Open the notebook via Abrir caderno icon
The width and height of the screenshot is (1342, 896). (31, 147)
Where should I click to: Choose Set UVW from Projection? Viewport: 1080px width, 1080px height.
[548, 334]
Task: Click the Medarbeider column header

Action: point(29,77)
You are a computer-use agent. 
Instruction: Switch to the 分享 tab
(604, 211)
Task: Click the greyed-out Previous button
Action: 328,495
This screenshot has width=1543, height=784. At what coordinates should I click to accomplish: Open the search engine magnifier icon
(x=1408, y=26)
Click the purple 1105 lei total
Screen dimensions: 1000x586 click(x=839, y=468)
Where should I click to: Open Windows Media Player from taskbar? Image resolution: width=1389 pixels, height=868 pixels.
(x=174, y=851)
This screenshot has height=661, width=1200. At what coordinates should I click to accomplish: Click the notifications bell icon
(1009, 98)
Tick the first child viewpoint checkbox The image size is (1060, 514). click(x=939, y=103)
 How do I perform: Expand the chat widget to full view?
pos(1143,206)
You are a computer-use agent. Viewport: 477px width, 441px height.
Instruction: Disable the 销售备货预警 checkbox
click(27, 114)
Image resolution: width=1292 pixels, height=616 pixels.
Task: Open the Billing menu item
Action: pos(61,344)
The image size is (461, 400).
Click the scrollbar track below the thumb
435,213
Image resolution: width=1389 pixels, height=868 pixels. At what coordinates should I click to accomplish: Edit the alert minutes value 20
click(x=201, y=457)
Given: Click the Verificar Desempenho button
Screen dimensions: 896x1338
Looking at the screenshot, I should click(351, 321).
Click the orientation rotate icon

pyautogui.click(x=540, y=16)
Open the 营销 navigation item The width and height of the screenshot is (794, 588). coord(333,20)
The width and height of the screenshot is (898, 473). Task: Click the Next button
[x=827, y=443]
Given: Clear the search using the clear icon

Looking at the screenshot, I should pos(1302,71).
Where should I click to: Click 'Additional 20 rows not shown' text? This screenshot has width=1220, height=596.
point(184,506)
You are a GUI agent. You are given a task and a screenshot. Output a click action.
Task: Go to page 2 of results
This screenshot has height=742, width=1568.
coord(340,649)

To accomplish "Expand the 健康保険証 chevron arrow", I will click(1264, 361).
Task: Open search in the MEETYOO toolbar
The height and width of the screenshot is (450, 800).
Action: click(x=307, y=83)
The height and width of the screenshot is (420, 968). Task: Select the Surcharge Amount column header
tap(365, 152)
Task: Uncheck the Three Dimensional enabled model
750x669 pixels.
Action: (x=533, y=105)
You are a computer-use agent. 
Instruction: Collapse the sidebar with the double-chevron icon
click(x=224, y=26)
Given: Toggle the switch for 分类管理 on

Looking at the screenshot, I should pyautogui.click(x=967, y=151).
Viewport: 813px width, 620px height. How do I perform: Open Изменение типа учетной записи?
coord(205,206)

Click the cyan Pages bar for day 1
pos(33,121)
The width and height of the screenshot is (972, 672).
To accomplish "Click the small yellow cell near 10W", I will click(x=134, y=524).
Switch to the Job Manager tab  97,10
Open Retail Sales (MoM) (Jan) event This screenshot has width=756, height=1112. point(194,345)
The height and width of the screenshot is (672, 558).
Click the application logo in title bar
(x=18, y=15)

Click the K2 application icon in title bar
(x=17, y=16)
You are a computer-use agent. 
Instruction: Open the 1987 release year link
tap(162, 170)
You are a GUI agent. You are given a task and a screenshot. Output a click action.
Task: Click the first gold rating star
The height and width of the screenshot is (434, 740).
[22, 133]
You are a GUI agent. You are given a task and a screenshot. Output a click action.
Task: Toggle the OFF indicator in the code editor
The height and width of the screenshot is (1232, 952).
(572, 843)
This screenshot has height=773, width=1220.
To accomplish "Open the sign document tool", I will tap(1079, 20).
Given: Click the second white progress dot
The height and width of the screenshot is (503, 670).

____

WORK ORDER: Please copy each entry. Leave nothing out.

OUTPUT BELOW:
Open the notebook via Abrir caderno icon
The width and height of the screenshot is (1342, 896). (31, 147)
Where should I click to: Choose Set UVW from Projection? Viewport: 1080px width, 1080px height.
[548, 334]
Task: Click the Medarbeider column header

Action: point(29,77)
You are a computer-use agent. 
Instruction: Switch to the 分享 tab
(604, 211)
Task: Click the greyed-out Previous button
Action: 328,495
This screenshot has width=1543, height=784. At what coordinates should I click to accomplish: Open the search engine magnifier icon
(x=1408, y=26)
Click the purple 1105 lei total
Screen dimensions: 1000x586 click(x=839, y=468)
Where should I click to: Open Windows Media Player from taskbar? Image resolution: width=1389 pixels, height=868 pixels.
(x=174, y=851)
This screenshot has height=661, width=1200. At what coordinates should I click to accomplish: Click the notifications bell icon
(1009, 98)
Tick the first child viewpoint checkbox The image size is (1060, 514). click(x=939, y=103)
 How do I perform: Expand the chat widget to full view?
pos(1143,206)
You are a computer-use agent. Viewport: 477px width, 441px height.
Instruction: Disable the 销售备货预警 checkbox
click(27, 114)
Image resolution: width=1292 pixels, height=616 pixels.
Task: Open the Billing menu item
Action: pos(61,344)
The image size is (461, 400).
Click the scrollbar track below the thumb
435,213
Image resolution: width=1389 pixels, height=868 pixels. At what coordinates should I click to accomplish: Edit the alert minutes value 20
click(x=201, y=457)
Given: Click the Verificar Desempenho button
Screen dimensions: 896x1338
Looking at the screenshot, I should click(351, 321).
Click the orientation rotate icon

pyautogui.click(x=540, y=16)
Open the 营销 navigation item The width and height of the screenshot is (794, 588). coord(333,20)
The width and height of the screenshot is (898, 473). Task: Click the Next button
[x=827, y=443]
Given: Clear the search using the clear icon

Looking at the screenshot, I should pos(1302,71).
Where should I click to: Click 'Additional 20 rows not shown' text? This screenshot has width=1220, height=596.
point(184,506)
You are a GUI agent. You are given a task and a screenshot. Output a click action.
Task: Go to page 2 of results
This screenshot has height=742, width=1568.
coord(340,649)

To accomplish "Expand the 健康保険証 chevron arrow", I will click(1264, 361).
Task: Open search in the MEETYOO toolbar
The height and width of the screenshot is (450, 800).
Action: click(x=307, y=83)
The height and width of the screenshot is (420, 968). Task: Select the Surcharge Amount column header
tap(365, 152)
Task: Uncheck the Three Dimensional enabled model
750x669 pixels.
Action: (x=533, y=105)
You are a computer-use agent. 
Instruction: Collapse the sidebar with the double-chevron icon
click(x=224, y=26)
Given: Toggle the switch for 分类管理 on

Looking at the screenshot, I should pyautogui.click(x=967, y=151).
Viewport: 813px width, 620px height. How do I perform: Open Изменение типа учетной записи?
coord(205,206)

Click the cyan Pages bar for day 1
pos(33,121)
The width and height of the screenshot is (972, 672).
To accomplish "Click the small yellow cell near 10W", I will click(x=134, y=524).
Switch to the Job Manager tab  97,10
Open Retail Sales (MoM) (Jan) event This screenshot has width=756, height=1112. point(194,345)
The height and width of the screenshot is (672, 558).
Click the application logo in title bar
(x=18, y=15)

Click the K2 application icon in title bar
(x=17, y=16)
You are a computer-use agent. 
Instruction: Open the 1987 release year link
tap(162, 170)
You are a GUI agent. You are given a task and a screenshot. Output a click action.
Task: Click the first gold rating star
The height and width of the screenshot is (434, 740).
[22, 133]
You are a GUI agent. You are given a task and a screenshot. Output a click action.
Task: Toggle the OFF indicator in the code editor
The height and width of the screenshot is (1232, 952).
(572, 843)
This screenshot has height=773, width=1220.
To accomplish "Open the sign document tool", I will tap(1079, 20).
Given: Click the second white progress dot
The height and width of the screenshot is (503, 670).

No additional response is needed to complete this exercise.